Abstract

Background: Malnutrition consists of a functional and structural alteration caused by an imbalance between specific needs, intake, or utilization of foods and nutrients. Objective: The aim of this trial is to establish whether PNI (Prognostic Nutritional Index) is related to the inflammation pattern in our patients and which type of AN gives more advantages in clinical practice in improving PNI, and so the prognosis. Methods: During hospitalization, we have identified the presence of malnutrition and its aetiology- type, and initiated artificial nutrition (AN), enteral (EN), or parenteral (PN). For efficacy, we can use many biochemical tests, such as pre-albumin, transferrin, RBP, PINI, and albumin. The retrospective study was conducted by analyzing 145 patients.

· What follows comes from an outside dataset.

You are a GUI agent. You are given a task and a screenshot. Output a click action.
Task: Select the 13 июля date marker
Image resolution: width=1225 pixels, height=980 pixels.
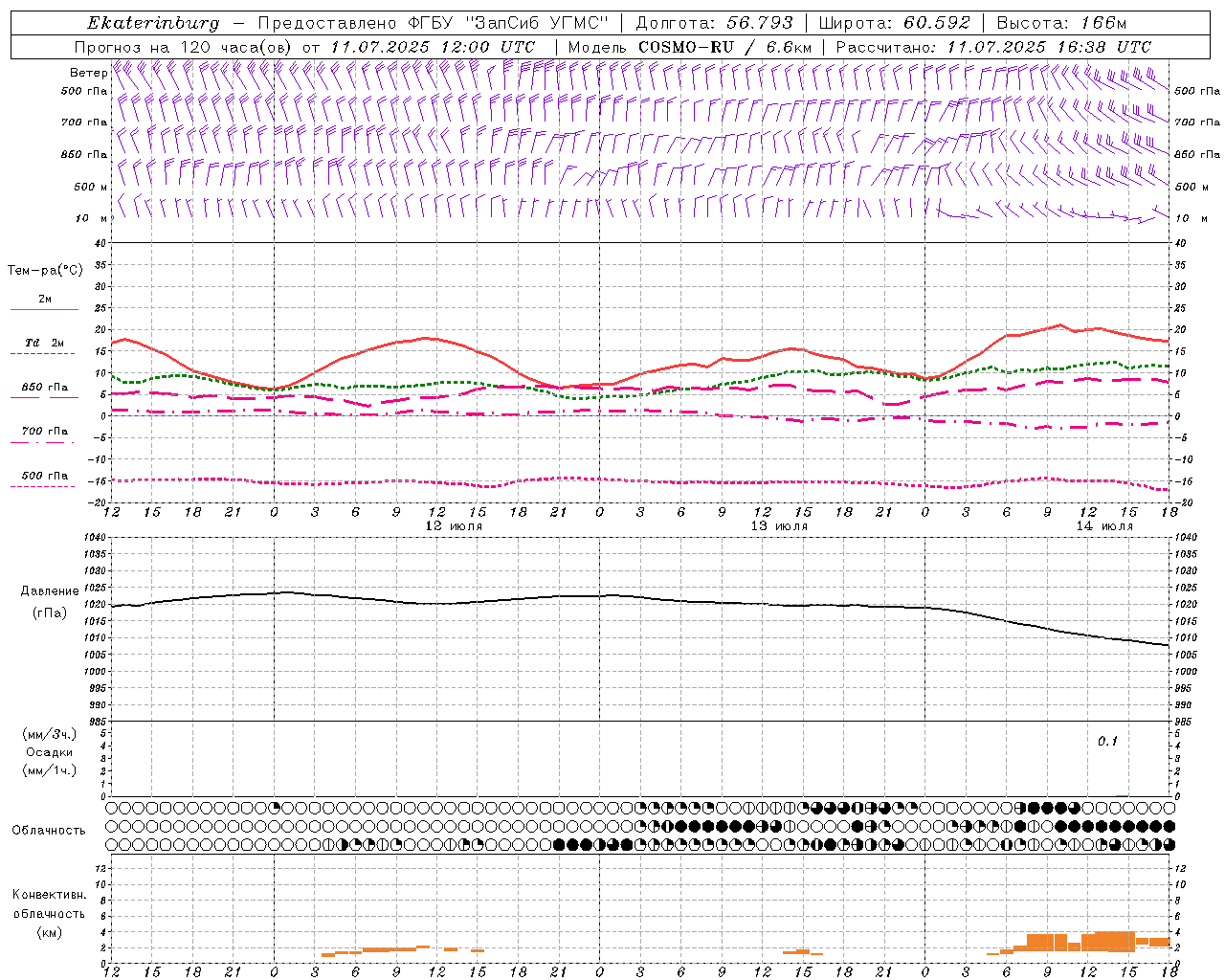pyautogui.click(x=779, y=526)
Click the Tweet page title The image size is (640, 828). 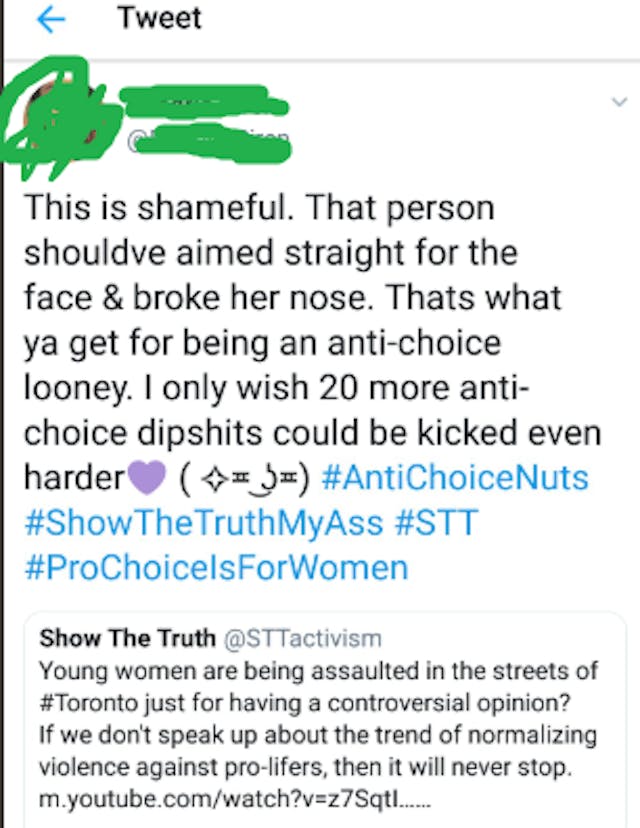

At baseline and after 7 days, the concentration of Albumin, Platelets, Neutrophils, Lymphocytes, and RCP was measured and was calculated PNI, PLR, and NLR. The patients were divided into three groups according to the treatment received with artificial nutrition: 32 Parenteral (PG), 15 Enteral (EG), and 17 Combined (CG). Results: Between baseline and 7 days, no change was observed, while in EG a significant increase in albumin and RCP and a significant reduction in PNI were observed, and, in CG a significant increase in lymphocytes, in PNI and a significant reduction in NLR. Conclusion: In conclusion, a short-term nutritional intervention can benefit from a combined approach to improve prognostic such as PNI.